If you die without having a valid Will, it is said that you have died ‘intestate’.

If a person dies intestate, there is no one who is automatically entitled to administer the estate of the deceased – i.e. an executor has not been appointed. We can help you to identify who can apply for the Grant of Letters of Administration and submit the application on their behalf.

In addition to this, when a person dies intestate their estate must be distributed in accordance with the Intestacy Rules. The Intestacy Rules are governed by law and dictate who is entitled to receive the deceased’s estate. We can assist you in recognising who is entitled to inherit and help distribute the estate to the right people as the distribution of the estate is dependent on who survives the deceased. For example, if the deceased had an estate of £500,000 and was survived by a spouse/civil partner and two children, the spouse/civil partner can receive the first £250,000 of the estate. The spouse/civil partner then receives half of the remaining estate and the other half is inherited equally between the children.

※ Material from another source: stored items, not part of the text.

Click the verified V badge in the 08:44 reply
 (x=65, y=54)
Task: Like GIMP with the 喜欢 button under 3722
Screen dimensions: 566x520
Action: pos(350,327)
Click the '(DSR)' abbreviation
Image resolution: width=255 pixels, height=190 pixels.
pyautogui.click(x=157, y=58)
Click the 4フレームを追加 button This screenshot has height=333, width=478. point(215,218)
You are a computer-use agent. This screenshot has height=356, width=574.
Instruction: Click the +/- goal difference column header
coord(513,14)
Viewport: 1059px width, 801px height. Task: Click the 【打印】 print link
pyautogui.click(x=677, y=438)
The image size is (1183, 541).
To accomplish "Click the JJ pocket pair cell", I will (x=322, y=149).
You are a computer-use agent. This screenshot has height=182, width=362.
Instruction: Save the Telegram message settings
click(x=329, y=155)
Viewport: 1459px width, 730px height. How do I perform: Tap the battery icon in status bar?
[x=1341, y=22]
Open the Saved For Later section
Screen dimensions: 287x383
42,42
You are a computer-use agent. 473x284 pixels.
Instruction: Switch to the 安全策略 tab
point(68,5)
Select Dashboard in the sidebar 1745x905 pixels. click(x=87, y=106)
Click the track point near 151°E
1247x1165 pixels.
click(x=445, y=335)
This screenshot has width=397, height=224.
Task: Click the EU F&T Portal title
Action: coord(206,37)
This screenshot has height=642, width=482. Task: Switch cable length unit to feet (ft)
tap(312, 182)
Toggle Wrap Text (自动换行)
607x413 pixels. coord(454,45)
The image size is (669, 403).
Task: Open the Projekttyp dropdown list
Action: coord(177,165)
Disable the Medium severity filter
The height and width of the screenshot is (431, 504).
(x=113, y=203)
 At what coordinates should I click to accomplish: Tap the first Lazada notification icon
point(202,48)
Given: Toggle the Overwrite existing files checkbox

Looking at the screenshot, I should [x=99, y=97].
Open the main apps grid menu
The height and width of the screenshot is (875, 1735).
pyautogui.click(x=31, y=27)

Although the distribution of the estate is dependent on who survives the deceased, the Intestacy Rules are inflexible, for example: there are two people who are in a relationship and live together, but they are not married or civil partners. If one of them dies, under the Intestacy Rules, the surviving partner is not regarded as a beneficiary of that estate. The only way they may inherit is if they challenge the estate or rely on the beneficiaries to vary their inheritance.